▶ Actions to take
A) Answer these questions from the text on procrastination:
(i) What tedious and time-consuming task is given as an example?
(ii) What is the title of Antidote 4?
(iii) Which organization does Future You avoid worse problems with?
B) Resume the text on procrastination, beginning right after its final sentence.

▶ Page excerpt

--------------------------------------------------

So when the short term benefits of NOT doing The Thing are all too clear in your mind, asking yourself:
- What will be the long term consequences if I don’t do it?
- Is doing it , or not doing it, going to lead me towards the life I want? The person I want to be?
- If not now, then when shall I get it done? How quickly can I get it put behind me so I can get on with that life?
For example, completing something tedious and time-consuming like a tax return has (for most people) little intrinsic appeal. But being able to link the effort involved to your value of wanting a well ordered and low stress life means getting it done moves you towards that life. So Present Day You chooses to sacrifice an evening to swearing at online forms so Future You doesn’t have worse problems with HMRC.
And, by the way, starting The Thing early, instead of the night before the deadline, also speaks to the value of self-care, of avoiding unnecessary stress, as well as the value of wanting to produce the best possible quality outcome.
This antidote is for more than just for the tedious slog tasks, though. It works for the things we’re afraid to do too. The daunting tasks, the things we’d love to think of ourselves as having done, that would make our worlds expand if we only could, if anxiety didn’t prevent us. It’s our values and our vision of a values-led life that gives us the motivation to commit to trying, of leaning in that direction. Overcoming that inhibitory anxiety is a process in itself but it is our values that push us onward.
Antidote 4: Make It Make You Happy
Very often people who struggle with procrastination miss out on a big source of motivation: the wriggly delicious warm glow of achievement. That happy rush of feeling proud of yourself. The harder The Thing was (for you) to complete, the more you deserve to be cheer-leading inside your own head.

--------------------------------------------------

▶ Excerpt from a dataset
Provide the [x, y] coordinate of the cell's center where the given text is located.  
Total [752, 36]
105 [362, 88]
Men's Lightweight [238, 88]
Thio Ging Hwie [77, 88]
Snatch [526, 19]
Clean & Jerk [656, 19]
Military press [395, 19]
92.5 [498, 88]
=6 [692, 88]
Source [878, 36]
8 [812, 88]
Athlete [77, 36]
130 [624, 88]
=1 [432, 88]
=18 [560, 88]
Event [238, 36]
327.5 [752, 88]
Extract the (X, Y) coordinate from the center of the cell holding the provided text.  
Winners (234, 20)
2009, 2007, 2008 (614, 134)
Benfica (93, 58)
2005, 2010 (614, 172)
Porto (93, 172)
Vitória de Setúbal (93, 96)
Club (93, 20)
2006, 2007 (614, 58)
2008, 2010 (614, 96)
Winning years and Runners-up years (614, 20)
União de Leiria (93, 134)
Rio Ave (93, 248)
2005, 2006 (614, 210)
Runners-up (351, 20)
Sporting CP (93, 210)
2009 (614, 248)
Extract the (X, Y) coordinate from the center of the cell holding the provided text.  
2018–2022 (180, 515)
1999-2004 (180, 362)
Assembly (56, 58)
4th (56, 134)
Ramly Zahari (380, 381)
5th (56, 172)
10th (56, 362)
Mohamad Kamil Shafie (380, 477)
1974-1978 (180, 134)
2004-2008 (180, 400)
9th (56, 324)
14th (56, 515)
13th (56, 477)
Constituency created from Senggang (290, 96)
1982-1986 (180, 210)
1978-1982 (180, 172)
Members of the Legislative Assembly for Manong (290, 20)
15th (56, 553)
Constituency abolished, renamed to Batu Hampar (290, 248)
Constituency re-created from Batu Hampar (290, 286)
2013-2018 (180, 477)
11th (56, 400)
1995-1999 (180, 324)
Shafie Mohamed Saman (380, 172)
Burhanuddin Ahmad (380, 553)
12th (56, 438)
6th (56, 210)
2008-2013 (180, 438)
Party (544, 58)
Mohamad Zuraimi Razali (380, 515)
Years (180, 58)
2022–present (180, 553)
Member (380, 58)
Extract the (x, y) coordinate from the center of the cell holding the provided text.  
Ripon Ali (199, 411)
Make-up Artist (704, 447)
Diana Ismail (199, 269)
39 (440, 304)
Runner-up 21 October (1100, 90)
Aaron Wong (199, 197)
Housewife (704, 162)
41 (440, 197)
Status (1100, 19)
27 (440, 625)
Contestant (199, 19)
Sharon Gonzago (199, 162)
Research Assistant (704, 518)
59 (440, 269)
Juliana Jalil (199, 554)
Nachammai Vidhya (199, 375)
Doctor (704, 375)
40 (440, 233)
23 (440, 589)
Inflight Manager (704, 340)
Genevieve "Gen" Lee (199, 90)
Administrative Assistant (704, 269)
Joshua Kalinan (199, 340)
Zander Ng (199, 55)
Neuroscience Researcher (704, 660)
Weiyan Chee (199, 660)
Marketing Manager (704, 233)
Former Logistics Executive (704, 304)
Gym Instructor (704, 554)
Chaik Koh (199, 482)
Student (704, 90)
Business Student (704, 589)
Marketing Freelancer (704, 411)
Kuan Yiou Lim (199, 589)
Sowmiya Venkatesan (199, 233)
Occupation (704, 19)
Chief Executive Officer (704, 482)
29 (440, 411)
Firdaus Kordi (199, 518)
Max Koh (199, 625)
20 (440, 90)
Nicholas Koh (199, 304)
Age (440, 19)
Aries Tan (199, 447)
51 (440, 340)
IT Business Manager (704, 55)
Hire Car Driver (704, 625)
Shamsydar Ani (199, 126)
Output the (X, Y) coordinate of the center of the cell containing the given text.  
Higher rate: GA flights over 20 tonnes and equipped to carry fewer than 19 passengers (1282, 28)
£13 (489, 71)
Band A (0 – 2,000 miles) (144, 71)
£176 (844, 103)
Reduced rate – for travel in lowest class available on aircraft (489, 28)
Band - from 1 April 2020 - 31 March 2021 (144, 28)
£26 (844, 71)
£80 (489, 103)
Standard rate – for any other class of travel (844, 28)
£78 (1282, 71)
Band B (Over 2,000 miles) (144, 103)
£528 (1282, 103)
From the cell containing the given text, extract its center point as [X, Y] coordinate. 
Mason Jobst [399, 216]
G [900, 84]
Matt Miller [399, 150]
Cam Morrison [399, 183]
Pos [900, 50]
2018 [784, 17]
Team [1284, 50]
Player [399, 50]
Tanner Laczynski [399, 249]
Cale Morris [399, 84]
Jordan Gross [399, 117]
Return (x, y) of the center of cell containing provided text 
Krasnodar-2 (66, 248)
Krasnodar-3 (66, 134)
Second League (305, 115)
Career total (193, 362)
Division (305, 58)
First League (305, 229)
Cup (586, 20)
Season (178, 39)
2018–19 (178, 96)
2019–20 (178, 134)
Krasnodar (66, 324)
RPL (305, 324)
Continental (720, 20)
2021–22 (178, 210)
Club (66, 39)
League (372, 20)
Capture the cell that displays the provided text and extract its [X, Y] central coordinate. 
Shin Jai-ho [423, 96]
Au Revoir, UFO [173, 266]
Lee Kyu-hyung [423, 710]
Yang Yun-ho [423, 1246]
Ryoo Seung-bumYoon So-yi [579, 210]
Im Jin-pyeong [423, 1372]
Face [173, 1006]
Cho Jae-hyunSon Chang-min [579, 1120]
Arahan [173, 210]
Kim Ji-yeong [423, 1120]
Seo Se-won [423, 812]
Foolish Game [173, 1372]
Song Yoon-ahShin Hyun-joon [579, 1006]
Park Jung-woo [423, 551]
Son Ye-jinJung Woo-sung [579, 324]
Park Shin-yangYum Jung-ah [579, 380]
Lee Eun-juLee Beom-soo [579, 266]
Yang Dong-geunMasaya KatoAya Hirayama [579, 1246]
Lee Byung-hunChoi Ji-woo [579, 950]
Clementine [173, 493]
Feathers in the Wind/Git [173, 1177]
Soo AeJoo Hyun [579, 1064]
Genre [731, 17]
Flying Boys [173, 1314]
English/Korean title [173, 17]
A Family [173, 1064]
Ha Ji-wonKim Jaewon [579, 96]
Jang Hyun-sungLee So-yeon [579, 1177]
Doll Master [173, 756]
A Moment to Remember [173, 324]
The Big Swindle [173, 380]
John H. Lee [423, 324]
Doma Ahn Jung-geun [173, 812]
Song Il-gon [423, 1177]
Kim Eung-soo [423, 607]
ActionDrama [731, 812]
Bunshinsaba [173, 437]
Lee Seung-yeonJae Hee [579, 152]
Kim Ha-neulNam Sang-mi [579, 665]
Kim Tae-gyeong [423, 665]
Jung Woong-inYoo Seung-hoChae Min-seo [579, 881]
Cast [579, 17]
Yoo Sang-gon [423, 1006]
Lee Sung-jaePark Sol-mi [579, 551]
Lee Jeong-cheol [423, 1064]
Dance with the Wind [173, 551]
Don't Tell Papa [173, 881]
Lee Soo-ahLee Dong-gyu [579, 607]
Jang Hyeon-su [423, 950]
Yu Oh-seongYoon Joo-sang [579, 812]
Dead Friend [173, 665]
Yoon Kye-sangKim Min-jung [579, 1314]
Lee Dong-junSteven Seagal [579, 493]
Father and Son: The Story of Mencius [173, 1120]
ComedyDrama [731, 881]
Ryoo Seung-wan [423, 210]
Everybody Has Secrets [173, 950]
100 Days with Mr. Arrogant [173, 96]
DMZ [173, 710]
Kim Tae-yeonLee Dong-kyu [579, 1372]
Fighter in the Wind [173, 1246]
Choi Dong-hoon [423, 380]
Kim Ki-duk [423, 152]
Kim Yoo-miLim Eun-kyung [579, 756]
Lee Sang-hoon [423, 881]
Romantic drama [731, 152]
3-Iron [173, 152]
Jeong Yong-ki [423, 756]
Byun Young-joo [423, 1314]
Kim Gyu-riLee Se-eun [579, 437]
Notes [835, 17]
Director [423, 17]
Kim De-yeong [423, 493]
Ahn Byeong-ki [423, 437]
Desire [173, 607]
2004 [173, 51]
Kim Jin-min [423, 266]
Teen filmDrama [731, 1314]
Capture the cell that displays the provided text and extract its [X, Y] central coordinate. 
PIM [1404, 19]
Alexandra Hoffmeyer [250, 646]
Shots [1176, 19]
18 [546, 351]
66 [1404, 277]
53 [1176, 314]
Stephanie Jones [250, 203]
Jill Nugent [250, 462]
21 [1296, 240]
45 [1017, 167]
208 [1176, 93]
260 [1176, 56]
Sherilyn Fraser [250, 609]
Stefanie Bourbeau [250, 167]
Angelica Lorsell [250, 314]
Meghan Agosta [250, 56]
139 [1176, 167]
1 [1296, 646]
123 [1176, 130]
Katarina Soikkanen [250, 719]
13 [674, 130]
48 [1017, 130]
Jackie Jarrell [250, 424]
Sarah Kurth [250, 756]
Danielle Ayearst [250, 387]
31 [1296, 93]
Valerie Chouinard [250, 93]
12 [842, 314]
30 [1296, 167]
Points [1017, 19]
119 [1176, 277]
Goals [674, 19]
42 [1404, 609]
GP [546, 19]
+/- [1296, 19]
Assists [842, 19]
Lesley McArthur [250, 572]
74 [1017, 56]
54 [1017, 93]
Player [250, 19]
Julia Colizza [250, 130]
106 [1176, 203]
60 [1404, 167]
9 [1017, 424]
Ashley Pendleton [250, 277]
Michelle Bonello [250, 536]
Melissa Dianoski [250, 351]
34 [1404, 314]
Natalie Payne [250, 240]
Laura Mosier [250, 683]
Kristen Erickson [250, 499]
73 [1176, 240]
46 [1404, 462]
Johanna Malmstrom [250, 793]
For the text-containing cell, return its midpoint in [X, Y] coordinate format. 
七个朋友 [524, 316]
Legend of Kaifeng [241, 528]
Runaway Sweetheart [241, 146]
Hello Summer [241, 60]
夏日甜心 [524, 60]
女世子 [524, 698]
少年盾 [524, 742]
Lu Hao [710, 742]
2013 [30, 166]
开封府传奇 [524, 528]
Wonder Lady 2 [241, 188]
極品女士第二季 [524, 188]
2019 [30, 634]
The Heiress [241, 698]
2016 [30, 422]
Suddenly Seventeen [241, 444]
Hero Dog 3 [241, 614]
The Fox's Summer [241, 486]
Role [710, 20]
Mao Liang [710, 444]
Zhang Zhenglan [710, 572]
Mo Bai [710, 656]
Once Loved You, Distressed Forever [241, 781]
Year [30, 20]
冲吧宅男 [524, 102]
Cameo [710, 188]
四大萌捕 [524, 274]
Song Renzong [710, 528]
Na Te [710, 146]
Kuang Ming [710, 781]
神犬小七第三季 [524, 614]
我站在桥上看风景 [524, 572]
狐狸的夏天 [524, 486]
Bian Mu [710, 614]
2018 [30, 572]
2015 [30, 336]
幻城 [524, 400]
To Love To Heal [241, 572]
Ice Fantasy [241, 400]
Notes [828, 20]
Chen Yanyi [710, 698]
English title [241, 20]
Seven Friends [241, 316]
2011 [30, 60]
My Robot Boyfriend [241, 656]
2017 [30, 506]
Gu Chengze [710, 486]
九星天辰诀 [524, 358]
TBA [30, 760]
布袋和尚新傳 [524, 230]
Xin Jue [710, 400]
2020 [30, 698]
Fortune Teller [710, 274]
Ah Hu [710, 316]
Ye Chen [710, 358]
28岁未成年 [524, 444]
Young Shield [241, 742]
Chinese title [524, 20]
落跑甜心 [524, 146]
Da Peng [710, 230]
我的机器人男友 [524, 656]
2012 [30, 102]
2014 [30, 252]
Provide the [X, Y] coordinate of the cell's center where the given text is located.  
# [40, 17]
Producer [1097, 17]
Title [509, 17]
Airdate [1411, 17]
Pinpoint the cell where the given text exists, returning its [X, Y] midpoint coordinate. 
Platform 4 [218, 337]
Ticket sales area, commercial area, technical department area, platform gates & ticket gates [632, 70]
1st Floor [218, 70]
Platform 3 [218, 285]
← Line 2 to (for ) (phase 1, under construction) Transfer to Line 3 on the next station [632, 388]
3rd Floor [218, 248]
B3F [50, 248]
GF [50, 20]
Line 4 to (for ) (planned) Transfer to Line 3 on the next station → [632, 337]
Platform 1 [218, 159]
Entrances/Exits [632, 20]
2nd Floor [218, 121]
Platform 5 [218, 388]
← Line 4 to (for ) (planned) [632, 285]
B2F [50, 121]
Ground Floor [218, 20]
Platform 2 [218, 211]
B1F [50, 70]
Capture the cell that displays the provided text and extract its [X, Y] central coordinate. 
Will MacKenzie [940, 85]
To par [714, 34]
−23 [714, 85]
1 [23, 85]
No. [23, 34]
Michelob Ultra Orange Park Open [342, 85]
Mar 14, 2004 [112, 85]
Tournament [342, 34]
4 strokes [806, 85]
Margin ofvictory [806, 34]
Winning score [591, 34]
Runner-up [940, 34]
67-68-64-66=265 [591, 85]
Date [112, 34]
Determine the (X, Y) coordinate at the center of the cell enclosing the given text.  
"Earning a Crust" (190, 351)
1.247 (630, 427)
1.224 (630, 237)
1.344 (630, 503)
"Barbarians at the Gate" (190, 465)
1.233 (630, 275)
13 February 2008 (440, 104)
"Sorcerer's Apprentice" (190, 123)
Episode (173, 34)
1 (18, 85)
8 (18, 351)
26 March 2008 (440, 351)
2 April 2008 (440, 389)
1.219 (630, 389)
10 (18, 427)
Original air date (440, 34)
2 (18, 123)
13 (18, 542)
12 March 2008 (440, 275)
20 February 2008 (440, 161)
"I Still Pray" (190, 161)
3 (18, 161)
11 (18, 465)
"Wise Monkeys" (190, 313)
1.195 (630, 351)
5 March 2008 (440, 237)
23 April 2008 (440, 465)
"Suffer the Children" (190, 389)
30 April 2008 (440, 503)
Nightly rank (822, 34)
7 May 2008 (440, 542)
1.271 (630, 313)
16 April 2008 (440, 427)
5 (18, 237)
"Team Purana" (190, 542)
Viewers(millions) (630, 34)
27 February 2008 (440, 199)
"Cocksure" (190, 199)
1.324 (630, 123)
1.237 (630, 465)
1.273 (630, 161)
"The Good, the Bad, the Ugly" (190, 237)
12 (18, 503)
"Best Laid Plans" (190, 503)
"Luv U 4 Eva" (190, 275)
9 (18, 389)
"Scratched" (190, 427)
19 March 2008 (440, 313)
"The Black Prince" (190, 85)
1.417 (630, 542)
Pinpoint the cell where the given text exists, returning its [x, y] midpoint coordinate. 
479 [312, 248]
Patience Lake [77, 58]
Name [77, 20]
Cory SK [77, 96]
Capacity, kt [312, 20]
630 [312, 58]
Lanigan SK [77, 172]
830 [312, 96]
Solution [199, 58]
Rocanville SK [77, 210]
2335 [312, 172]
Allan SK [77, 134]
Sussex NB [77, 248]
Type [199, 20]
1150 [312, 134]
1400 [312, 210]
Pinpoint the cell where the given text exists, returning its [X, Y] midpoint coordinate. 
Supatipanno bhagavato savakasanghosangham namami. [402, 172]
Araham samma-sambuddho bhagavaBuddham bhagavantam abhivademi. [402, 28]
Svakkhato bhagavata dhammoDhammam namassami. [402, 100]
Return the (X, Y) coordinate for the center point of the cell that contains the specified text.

--------------------------------------------------

▶ Expected responses
A)
(i) Completing a tax return.
(ii) Make It Make You Happy.
(iii) HMRC.

B)
I often emphasise self-compassion and self-esteem in my practice. I often find clients would happily and loudly congratulate a friend for an achievement but, in their own case, they barely acknowledge it with a could-do-more shrug before raising their own bar of expectations higher and looking ahead to the next daunting Thing. Now where’s the fairness in that?
Procrastinators give far more attention to the daunting effort of doing The Thing and, to the extent they focus on the result, it’s often in judging it as good or bad. They don’t focus enough on the fact that there is a result at all, and therefore a payoff in cheering themselves on for having pushed, strained, fought, planned to make it happen.
The antidote to this then is to celebrate every success. Every 10 minutes. Every time you’ve got anything at all hard done. Keeping a written record, not just of your To Do list, but of your Got Done list, that you can review at the end of the day with a self-congratulatory pat on the back (if you’re that flexible). Get conscious of a heartbeat of achievement that gives you a sense of satisfaction until that becomes self-reinforcing and a motivator in itself.
Nothing is too small. If you had to push against any internal resistance, it goes on the list. If you had to push against the mind’s Can’t-Be-Bothered resistance and said, “yes, it matters to me. I will be bothered. I will do it” then cheer yourself on for having done so. Even if it’s only wiping down the sink. On some days, for some people, that small action takes everything they have.
That is bravery. That is epic.
So be kind to yourself.
But keep going.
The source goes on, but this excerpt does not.